El PP llevará en septiembre al Congreso la reforma electoral

Veta la comparecencia de Rajoy para que detalle la modificación


Madrid / Colpisa

El Partido Popular está solo en su intención de que, a partir de las próximas elecciones municipales de mayo, gobierne el alcalde más votado, aunque no alcance la mayoría absoluta. La sesión de ayer de la Diputación Permanente del Congreso evidenció el abismo que separa a los populares del resto de los grupos en este tema.

Uno tras otro, los portavoces de la oposición exigieron una comparecencia urgente de Mariano Rajoy en la Cámara baja para que detalle su propuesta para reformar la ley electoral y desvele si está dispuesto a aprobarla en solitario por medio de su mayoría en la Cámara.
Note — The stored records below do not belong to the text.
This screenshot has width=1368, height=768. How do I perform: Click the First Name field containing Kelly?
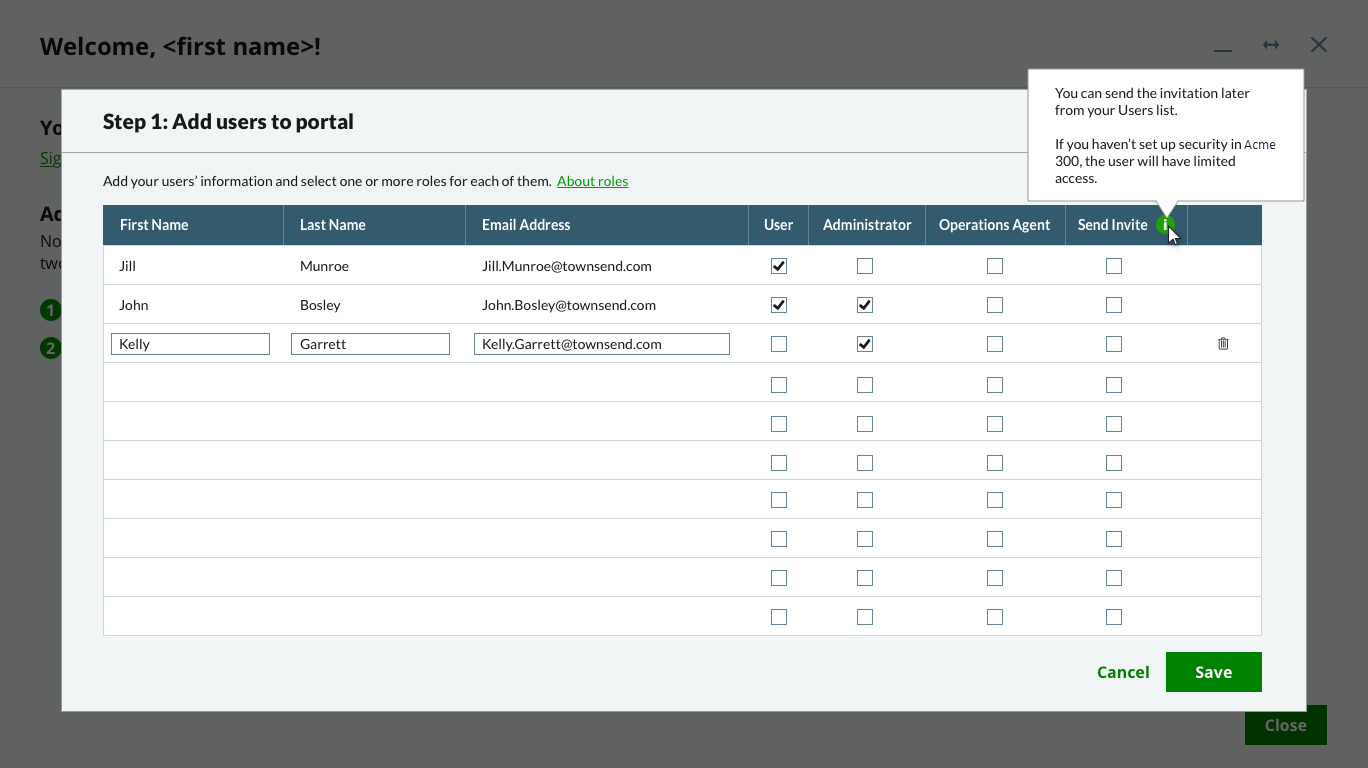190,343
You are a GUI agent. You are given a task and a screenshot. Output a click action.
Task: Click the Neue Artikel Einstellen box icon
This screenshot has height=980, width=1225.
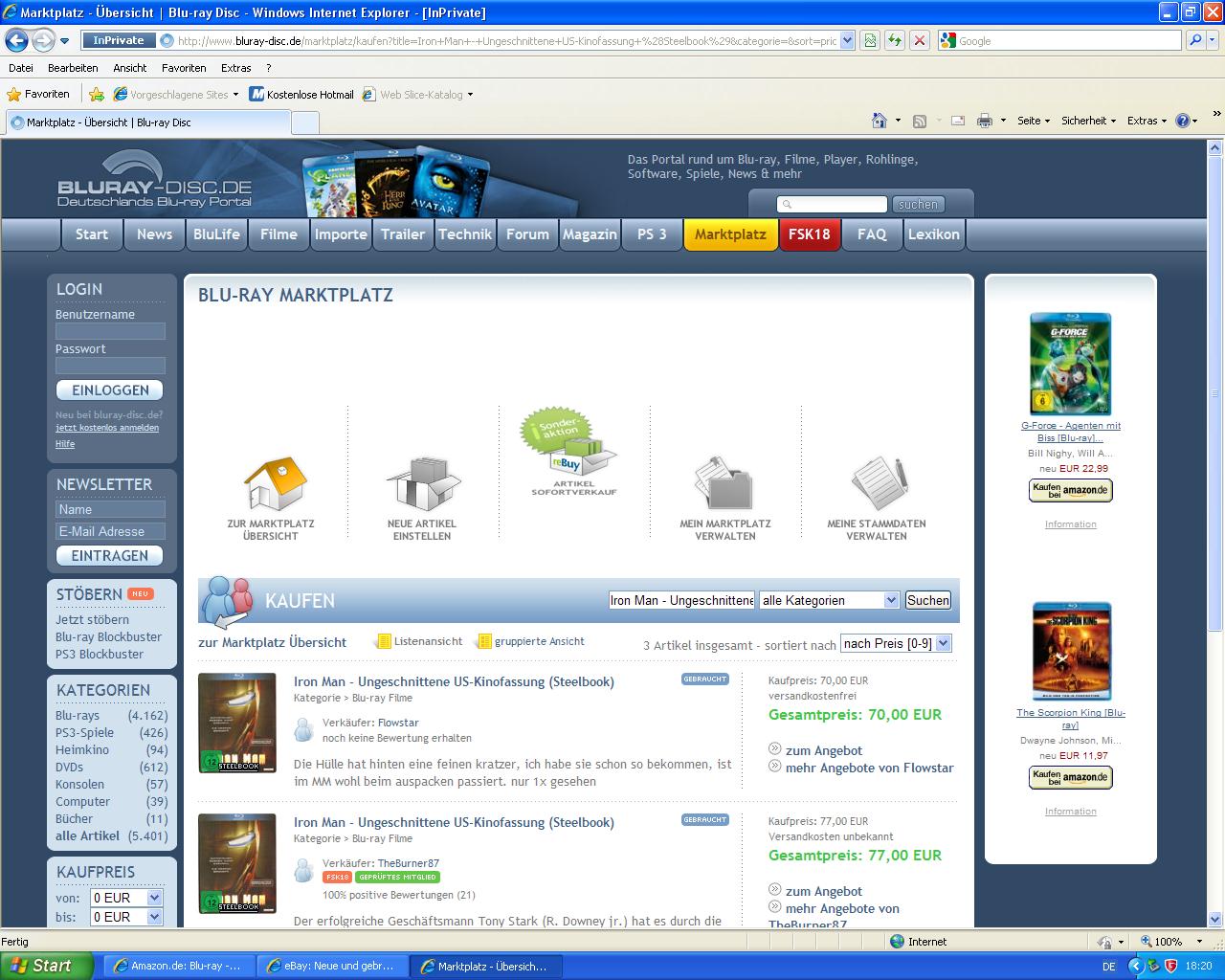(422, 484)
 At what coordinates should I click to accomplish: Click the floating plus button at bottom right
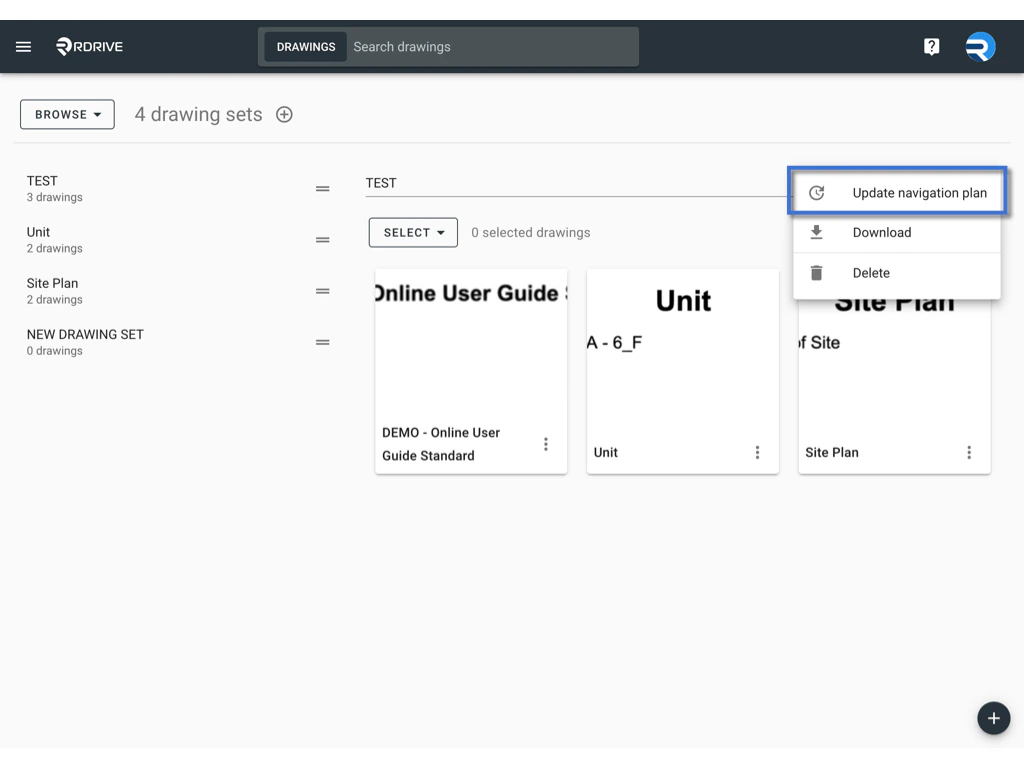[x=993, y=718]
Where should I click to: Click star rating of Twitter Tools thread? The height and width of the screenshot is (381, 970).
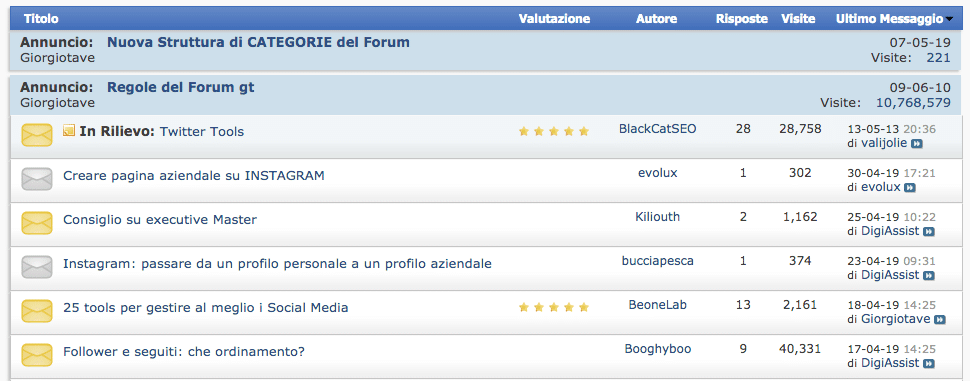coord(554,131)
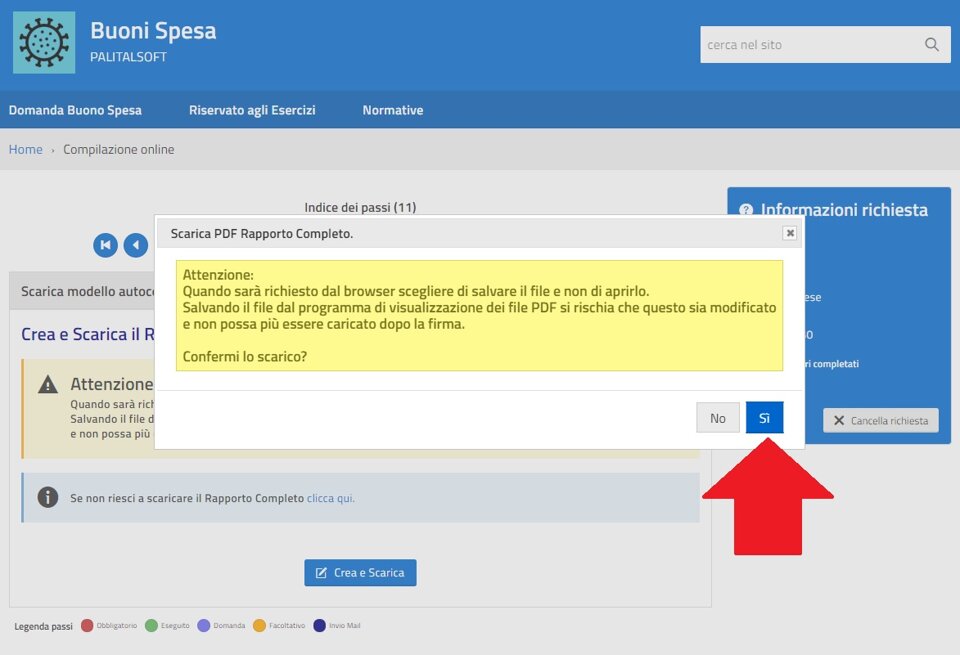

Lejos de tender la mano, el PP no solo tumbó con sus votos la petición de que el presidente ofrezca explicaciones sino que, además, avanzó su determinación de presentar el proyecto a la Comisión Constitucional del Congreso para que se debata la modificación del sistema actual.

Entre las palabras o calificativos más repetidos por la oposición durante el debate de ayer estuvieron pucherazo, degeneración democrática, oportunismo, estrategia trampa, atropello o blindaje del poder. Desde las filas socialistas, la diputada Soraya Rodríguez acusó al Gobierno de impulsar un cambio que solo pretende resguardar su poder municipal. «Después de las últimas elecciones europeas han hecho cálculo y han visto que perderán muchas de sus mayorías absolutas», afirmó. Por eso, continuó Rodríguez, ahora el PP busca que «allá donde no alcance el 50 % de los votos pueda seguir gobernando solo con el 40 %».

Uno de los discursos más duros contra el Ejecutivo lo pronunció el coordinador federal de Izquierda Unida, Cayo Lara. En la misma línea que los socialistas, denunció que al PP le mueven solo «intereses ocultos» y comparó su propuesta con los pucherazos que a finales del siglo XIX y principios del XX se sucedieron en la España de la Restauración para asegurar la alternancia en el poder de conservadores y liberales. El líder de IU destacó que no será cómplice de una iniciativa con la que se quiere «robar a los ciudadanos cambiando las reglas del juego» a solo ocho meses de las municipales.

Pucherazo oportunista

Ni siquiera Esquerra ve con buenos ojos la reforma del PP, y eso que resultaría uno de los partidos más beneficiados con un cambio que, a priori, le abriría las puertas de un buen número de alcaldías donde ahora no gobierna. Los republicanos se niegan a respaldar a una «insensatez» movida por un «interés coyuntural» y que supone un «pucherazo oportunista».

CiU es la formación que ha mostrado la posición más proclive al diálogo. En cualquier caso, Josep Sánchez Llibre advirtió de que los nacionalistas únicamente apoyarán cambios que favorezcan la mejora del actual sistema electoral y no los que se planteen para favorecer al Partido Popular.

«Acabar con pactos ocultos»

Por parte del PP, el encargado de defender la propuesta fue el diputado Ramón Gómez de la Serna. Como ya hiciera el lunes Mariano Rajoy, el representante popular criticó que la oposición se cierre en banda al diálogo ante una propuesta que ni siquiera se ha planteado todavía. Y al igual también que el jefe del Ejecutivo tampoco desveló si su partido está dispuesto a aprobar la medida en solitario. Gómez de la Serna sí adelantó que los conservadores no renunciarán a que «gobierne el [alcalde] que ha logrado más votos» y a acabar con los «pactos ocultos del día después de las elecciones».